Now she was opening up to me about all sorts of shit that I just shouldn’t know. She continued, “I mean, you know, men are dogs! I didn’t have sex for like a year and when I finally did it was with a guy who hit me.” Yipes! Heavy! Too heavy!
“Jesus,” I thought as she blathered on about her tatoo, “What is it about me, that gives her the feeling that I want to go do the next show with her psychic
jiz all over me?” She answered my question.
“After watching your set, I really feel like I know you. You know?”
I reviewed my set to see what bit could have possibly said: “Hey!
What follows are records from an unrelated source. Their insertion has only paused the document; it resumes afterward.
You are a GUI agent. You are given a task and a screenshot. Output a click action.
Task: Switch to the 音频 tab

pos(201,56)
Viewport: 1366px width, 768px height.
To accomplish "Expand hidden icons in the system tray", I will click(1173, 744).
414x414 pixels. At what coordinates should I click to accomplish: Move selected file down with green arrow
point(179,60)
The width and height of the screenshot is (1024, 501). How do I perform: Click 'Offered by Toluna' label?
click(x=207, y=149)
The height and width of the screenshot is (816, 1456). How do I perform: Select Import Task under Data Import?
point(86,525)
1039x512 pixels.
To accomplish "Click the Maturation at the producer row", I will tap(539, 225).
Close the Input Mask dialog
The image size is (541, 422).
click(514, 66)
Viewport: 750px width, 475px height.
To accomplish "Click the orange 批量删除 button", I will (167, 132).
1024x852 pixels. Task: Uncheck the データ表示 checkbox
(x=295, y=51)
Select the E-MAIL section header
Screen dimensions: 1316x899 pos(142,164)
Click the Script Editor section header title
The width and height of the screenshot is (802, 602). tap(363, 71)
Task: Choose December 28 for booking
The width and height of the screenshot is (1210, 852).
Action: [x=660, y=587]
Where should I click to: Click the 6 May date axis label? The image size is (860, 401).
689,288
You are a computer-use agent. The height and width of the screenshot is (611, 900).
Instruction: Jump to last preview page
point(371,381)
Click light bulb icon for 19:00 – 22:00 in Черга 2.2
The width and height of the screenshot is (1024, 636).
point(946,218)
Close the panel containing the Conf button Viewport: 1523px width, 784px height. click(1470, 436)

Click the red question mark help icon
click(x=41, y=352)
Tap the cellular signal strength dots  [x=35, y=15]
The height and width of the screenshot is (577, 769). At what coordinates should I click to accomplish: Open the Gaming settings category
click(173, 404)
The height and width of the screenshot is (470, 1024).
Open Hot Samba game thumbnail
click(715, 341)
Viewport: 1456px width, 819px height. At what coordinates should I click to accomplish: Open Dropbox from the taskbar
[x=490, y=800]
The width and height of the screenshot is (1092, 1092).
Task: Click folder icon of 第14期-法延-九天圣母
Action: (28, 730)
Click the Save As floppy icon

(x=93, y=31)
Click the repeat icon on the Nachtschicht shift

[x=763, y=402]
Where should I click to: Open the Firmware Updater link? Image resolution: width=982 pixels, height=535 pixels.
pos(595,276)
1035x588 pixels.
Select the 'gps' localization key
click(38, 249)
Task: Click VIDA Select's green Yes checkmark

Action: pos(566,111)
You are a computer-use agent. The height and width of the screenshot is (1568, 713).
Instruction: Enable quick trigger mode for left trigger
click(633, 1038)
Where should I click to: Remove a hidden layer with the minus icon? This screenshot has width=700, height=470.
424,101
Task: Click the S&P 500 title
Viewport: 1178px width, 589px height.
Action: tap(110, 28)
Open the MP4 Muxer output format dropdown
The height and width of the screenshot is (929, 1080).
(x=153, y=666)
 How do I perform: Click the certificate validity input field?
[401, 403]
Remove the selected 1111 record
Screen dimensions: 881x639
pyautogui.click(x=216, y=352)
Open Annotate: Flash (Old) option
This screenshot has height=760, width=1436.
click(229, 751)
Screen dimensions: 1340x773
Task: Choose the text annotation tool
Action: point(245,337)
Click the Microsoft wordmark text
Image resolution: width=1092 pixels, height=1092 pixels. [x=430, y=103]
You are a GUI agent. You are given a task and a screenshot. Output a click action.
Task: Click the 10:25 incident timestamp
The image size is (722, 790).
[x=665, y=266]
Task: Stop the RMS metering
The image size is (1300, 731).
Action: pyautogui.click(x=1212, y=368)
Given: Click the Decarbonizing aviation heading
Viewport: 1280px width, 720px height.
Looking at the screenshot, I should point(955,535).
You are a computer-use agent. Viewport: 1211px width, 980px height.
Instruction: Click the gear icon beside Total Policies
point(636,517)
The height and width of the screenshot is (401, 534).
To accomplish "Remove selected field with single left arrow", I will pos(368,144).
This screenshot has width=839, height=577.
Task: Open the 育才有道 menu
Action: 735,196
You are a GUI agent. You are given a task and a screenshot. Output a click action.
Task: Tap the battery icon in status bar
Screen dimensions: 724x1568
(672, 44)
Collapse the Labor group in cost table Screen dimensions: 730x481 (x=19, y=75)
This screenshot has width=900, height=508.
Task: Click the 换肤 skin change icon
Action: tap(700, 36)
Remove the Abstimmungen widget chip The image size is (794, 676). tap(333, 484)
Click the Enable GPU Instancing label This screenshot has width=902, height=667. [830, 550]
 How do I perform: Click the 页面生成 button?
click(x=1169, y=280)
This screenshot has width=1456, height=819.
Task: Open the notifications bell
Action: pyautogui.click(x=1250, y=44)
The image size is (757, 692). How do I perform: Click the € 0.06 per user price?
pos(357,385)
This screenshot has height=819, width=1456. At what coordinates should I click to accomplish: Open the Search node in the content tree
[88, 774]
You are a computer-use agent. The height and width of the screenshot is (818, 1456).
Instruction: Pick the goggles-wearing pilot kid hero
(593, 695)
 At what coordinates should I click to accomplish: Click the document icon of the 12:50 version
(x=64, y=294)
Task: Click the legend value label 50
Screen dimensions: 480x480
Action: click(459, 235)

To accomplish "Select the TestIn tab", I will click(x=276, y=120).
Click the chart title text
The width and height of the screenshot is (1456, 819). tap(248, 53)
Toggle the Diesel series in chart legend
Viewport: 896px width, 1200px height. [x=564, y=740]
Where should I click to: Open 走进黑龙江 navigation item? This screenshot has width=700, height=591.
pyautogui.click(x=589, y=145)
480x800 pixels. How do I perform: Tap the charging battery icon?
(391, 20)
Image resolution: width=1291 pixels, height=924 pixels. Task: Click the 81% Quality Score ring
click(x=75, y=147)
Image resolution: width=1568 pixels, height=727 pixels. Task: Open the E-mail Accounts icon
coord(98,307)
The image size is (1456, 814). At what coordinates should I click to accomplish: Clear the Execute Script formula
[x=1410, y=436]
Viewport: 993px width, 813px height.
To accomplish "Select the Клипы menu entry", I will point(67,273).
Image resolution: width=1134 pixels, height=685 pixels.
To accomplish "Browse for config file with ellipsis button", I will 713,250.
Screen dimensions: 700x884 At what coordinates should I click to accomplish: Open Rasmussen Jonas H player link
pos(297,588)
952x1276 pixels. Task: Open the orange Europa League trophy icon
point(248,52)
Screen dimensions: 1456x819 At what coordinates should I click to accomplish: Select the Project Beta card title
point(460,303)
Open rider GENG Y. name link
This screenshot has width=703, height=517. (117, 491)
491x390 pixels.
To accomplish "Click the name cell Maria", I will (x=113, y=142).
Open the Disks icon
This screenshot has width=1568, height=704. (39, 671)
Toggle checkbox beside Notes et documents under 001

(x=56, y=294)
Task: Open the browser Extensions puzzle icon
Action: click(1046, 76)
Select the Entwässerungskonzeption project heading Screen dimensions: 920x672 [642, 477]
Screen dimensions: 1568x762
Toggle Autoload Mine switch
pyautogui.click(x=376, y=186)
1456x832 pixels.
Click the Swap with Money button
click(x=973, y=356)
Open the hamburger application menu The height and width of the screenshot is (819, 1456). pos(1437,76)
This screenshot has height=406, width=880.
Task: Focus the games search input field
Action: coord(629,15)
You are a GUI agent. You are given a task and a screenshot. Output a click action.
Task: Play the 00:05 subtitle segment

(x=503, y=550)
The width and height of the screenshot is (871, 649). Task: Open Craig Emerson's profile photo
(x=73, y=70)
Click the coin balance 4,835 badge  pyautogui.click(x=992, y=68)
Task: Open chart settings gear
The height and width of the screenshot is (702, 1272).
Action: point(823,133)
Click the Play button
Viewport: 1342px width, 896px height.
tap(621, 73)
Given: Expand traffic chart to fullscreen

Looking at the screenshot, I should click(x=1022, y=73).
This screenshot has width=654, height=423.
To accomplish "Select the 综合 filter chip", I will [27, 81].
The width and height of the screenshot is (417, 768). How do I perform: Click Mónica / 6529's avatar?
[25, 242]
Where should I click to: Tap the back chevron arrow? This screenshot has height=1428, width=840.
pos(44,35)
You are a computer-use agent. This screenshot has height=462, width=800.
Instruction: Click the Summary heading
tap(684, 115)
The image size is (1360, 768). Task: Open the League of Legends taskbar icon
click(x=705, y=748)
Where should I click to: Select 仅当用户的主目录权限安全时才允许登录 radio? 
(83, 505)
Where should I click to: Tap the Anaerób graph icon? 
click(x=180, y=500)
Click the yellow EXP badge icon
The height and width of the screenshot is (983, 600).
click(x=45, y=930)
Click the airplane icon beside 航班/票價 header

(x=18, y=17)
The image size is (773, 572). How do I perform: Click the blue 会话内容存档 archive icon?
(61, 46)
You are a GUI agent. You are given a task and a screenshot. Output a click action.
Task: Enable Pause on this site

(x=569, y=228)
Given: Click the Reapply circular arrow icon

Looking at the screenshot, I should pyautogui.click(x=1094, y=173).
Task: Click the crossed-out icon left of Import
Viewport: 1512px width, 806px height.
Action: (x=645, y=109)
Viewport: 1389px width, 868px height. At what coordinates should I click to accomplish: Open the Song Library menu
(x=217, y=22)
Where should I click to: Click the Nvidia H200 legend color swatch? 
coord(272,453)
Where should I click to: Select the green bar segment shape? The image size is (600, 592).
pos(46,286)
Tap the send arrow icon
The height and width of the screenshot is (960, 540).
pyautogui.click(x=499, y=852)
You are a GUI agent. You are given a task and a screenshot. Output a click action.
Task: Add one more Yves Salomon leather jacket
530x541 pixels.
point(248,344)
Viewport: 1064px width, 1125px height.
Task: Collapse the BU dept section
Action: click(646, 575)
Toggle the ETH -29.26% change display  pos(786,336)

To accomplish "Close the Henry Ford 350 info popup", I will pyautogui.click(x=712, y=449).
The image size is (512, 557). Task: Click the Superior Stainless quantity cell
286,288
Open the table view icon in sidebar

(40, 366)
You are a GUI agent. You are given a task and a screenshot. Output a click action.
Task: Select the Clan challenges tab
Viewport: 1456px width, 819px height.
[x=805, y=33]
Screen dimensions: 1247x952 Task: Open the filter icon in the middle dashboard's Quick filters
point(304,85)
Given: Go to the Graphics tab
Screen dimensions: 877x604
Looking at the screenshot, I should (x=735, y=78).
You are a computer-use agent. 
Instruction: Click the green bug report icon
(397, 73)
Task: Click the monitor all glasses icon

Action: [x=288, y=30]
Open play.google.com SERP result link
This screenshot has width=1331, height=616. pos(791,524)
I’m off my fucking rocker, so if you are too come talk to me after the show!” I thought they were just dick jokes, but apparently there’s a hidden subtext in them that you can only hear if you’re off your meds. Maybe it’s not my set. Maybe it’s just that, because I’m a woman I seem more approachable than the guy comics. And that by the time we move past the flattery, she’s saying shit that’s too heavy for me to cut her off. Maybe men deal with it too. But as I listen to the drunk girl at Giggles, I think of some of the male comics I know. I’m sure by now they would have shut her down or at least had her blow them in the walk in fridge. It must be me. I seem to attract the one girl in every audience with no boundaries that needs to talk. And I have heard it all: drug addiction, car accidents, herpes, cancer, Satanism, break ups, gang bangs, near death experiences, psychic powers and Wicca. I ask her if she needs to get going. To which she replies, “No, I’m staying for the second show. I want to watch you again.” I tell her that there won’t be any new stuff in the second show, but she doesn’t seem to mind as she looks at me with her Charles Manson eyes and says, “You know there really are no coincidences.”
The show starts and I point her into the show room. She reluctantly goes in and I start looking at my jokes and try to forget all the things she just told me. While I count my blessings that she didn’t try to get me to exchange numbers with her, I hear a commotion coming from the show room. Clearly an opener is being heckled, but I ignore it and go back to my notes as the show moves along. But, the commotion gets louder so I pop my head in the show room to see my drunk girl, while being escorted out by the manager, shouting at the comic onstage, “You’re not funny! You wouldn’t know funny. If it was funny you wouldn’t know it! You don’t know funny!” I go back to the bar trying to extricate myself from the situation. But as they drag her by me on her way out the door she makes
eye contact with me and screams, “That guy wasn’t funny!
You’re funny!” And as they take her the last ten feet to the door I think, “Great girl.” Then I notice the comic, who was just onstage, has come off and is standing at the bar watching me. He looks at me dubiously for a moment before saying, “Friend of yours?”